He was late. All was dark in their home, and he fumbled in like a drunken stranger. He could hear the floors as they slept; they gently sighed as his heavy feet made their way from the front door to the kitchen. He lackadaisically thrust his briefcase onto his armchair; it separated and splayed its leathery legs with almost too much ease, and he watched lazily as a few papers fell languidly to the floor.
And then there was a hum. She was waiting. In the fluorescent lights he saw her: her greyish eyes, hollow cheeks, and the sad white outline of her cotton underwear grazing against her tattered college sweatpants. He saw her hands, spotted and dry, and her feet that had widened substantially after their first child. And her toenail polish: indigo. It reminded him of those geysers they saw on their family vacation to Yellowstone. And all of a sudden, everything was sulfuric; he winced and covered his mouth, averting his eyes to the roar of the fluorescent lights.
She saw a single thread hanging from the cuff of his shirt like a loose tooth. A button had once been there. She stared at his feet. The tongue of his shoe lay lazily over his laces, speaking and saying more than either of those two had done in quite some time. His black pants that she had ironed that morning had dog hair on them. The cat's tail was teasing her left calve; she pushed it away. The zipper of his fly was sticking out, taunting her. It reminded her of an unruly bicuspid she had to remove that morning. The buttons of his shirt were one off. She got to his face; the whites of his eyes were sallow in the light, covered in what seemed to be a blood-saliva mixture. Something she had also seen that morning. He had been drinking, she knew. Sweat began to pool in his temples, and at the very top, she could see the beginnings of a receding hairline.
He looked at her, and immediately looked away. Drunken curiosity made him look back one more time. He didn't recognize her; her lips, once plump and soft like an overstuffed pillow now resembled the thin black line that appears when one lays on a bed for several hours. Her eyes, soft and doe like, now resembled the dark and cold lochs he encountered while on business in Scotland.
She scanned his eyes, but they kept hiding behind their thin, flesh colored veils so rapidly and erratically that they appeared to be some kind of Morse code. The cat began to sniff at his ankles. He shooed it away. Then, it hopped to the counter, its eyes set on the now cold hotplate she had set aside for him.

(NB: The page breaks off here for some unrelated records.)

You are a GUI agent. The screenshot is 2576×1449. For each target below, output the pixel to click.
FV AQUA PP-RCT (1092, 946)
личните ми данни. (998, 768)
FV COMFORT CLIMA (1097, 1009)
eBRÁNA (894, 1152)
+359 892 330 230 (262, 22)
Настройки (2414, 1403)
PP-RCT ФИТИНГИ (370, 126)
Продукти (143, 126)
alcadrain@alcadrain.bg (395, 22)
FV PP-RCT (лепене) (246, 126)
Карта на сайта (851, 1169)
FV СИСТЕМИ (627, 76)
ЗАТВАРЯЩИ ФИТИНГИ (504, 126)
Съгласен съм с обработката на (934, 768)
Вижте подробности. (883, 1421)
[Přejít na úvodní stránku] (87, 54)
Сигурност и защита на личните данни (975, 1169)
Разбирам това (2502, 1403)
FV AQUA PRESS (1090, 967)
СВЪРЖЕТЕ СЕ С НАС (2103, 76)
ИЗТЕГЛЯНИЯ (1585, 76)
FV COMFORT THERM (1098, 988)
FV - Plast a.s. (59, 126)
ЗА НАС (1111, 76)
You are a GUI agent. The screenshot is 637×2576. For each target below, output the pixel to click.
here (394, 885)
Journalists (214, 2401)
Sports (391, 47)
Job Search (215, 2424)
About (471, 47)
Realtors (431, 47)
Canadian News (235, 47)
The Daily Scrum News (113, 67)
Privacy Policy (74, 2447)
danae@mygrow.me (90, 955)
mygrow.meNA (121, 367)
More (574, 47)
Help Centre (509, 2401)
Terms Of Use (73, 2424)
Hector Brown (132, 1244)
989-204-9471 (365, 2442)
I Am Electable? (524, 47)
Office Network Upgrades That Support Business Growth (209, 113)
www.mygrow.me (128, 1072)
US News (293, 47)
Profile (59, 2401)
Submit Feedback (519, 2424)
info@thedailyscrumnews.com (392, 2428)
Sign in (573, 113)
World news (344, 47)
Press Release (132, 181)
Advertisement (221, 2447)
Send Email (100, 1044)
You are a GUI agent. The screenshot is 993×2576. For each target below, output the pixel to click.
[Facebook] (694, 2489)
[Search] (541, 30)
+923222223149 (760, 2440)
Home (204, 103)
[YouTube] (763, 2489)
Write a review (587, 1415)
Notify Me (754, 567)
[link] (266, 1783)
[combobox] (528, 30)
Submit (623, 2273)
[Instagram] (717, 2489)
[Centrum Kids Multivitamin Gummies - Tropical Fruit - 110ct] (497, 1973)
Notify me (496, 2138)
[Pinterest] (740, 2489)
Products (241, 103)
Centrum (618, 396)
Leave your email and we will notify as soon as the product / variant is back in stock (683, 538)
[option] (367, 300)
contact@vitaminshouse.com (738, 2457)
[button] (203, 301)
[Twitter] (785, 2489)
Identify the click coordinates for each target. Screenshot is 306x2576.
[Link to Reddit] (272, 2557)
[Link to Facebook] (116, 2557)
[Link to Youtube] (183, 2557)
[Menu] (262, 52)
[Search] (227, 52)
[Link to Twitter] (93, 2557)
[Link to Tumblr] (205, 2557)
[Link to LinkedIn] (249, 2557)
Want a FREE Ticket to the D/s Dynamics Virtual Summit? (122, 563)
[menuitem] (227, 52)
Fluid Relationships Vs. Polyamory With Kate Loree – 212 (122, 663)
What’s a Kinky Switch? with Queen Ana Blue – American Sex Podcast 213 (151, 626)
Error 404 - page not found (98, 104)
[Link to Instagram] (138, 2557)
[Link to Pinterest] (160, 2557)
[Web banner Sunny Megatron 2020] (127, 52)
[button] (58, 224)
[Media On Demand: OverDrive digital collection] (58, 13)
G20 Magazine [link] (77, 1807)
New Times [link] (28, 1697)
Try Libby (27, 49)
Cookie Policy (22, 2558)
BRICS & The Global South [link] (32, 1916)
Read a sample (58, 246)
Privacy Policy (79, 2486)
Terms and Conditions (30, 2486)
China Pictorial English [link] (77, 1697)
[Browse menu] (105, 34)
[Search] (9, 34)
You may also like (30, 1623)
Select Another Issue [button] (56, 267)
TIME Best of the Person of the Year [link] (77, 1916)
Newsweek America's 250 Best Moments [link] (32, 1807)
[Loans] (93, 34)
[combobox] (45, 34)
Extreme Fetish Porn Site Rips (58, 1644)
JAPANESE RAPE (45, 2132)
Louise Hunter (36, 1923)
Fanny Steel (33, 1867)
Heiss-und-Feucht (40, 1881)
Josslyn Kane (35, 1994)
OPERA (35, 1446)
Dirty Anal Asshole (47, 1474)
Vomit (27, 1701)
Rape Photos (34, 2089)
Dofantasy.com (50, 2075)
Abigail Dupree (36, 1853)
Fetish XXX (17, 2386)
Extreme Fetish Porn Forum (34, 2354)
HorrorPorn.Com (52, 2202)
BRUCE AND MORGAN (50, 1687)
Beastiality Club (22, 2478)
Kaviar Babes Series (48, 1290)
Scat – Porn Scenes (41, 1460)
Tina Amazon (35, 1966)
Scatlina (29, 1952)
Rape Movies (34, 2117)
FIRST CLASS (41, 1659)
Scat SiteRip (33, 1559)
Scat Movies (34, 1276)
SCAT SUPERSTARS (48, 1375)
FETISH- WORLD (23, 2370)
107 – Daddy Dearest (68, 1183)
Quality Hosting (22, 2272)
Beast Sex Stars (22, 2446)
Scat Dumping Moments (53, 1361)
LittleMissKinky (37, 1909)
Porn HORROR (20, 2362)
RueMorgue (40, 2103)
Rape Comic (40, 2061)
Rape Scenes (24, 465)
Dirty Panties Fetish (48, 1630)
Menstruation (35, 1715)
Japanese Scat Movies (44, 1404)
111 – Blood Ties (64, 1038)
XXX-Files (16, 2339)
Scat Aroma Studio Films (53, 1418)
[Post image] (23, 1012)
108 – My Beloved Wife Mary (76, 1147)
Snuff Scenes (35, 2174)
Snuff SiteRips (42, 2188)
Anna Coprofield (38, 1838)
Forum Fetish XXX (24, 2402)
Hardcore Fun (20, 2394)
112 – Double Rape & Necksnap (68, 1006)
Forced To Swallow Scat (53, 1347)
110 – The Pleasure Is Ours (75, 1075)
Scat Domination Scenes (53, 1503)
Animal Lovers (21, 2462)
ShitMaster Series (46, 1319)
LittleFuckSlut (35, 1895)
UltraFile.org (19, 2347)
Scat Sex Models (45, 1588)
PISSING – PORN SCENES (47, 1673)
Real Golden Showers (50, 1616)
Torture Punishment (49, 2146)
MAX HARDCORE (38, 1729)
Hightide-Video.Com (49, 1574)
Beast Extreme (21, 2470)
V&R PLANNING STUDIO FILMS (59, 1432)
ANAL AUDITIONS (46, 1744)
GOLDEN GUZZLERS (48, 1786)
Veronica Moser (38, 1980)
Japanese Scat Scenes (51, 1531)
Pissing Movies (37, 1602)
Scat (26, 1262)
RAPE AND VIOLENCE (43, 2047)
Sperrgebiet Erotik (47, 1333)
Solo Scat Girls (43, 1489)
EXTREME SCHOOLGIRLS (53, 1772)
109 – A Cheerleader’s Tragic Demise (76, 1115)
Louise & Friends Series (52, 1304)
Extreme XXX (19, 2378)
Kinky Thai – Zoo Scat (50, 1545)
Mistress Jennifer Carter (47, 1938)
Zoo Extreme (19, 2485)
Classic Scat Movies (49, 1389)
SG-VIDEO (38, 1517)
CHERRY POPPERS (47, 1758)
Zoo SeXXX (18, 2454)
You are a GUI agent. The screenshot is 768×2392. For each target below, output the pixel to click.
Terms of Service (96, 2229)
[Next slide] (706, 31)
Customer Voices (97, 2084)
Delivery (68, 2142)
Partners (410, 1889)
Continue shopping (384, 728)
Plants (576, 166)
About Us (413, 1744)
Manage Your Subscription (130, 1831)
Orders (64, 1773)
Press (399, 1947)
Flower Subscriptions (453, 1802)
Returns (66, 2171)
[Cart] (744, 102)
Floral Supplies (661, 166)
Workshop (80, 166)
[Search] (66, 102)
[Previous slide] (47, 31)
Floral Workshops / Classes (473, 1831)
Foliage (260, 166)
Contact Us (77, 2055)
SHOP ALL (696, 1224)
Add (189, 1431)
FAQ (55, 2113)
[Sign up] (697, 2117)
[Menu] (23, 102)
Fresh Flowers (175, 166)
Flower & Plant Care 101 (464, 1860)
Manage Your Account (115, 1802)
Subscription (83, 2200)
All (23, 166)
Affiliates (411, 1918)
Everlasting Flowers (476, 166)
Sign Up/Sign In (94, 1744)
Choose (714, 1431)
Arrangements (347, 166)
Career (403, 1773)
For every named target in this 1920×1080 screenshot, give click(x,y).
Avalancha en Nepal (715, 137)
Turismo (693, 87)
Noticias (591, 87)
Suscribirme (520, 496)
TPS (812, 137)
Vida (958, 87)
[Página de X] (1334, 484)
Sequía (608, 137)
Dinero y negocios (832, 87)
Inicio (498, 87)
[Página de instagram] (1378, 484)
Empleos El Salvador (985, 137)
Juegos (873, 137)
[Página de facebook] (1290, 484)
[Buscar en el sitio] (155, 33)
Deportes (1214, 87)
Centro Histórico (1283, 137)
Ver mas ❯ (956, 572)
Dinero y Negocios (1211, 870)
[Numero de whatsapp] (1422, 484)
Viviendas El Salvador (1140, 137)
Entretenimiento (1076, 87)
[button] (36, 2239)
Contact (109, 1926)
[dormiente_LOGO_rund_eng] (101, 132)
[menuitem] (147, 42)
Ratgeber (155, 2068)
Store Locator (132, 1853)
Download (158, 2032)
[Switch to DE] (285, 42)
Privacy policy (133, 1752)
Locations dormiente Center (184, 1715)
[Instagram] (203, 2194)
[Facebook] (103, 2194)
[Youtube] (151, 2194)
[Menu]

Both of their eyes followed the cat. He watched her while she stared resignedly at the animal; small and silent tears streamed from her eyes, filled the hollows of her cheeks, and made their way into the cracked tributaries of her lips. He reached his sweaty hand to her fleshy shoulder. She trembled.
She took the plate from the cat who had begun to lick its lips, and began scrubbing away at the food caked on it. His hands were throbbing at the same tempo of the droning howls of the lights. And the faucet spewed cold truth onto the dirty plate while she hacked away at the hardened mashed potatoes with her metal fork. She would occasionally scrape the china. He winced. The cat jumped from the counter, awaking the floor. It groaned. And the faucet kept crying, and the lights kept howling, and they both kept staring.
Then, the little boy in baby blue footed pajamas tottered silently into the kitchen. He was afraid of the Bedtime Monster. But he saw Mommy and Daddy standing together quietly by the sink in the bright light, and everything was OK. He turned on his padded toe and retreated quietly into the dark, smiling all the way to the pillow.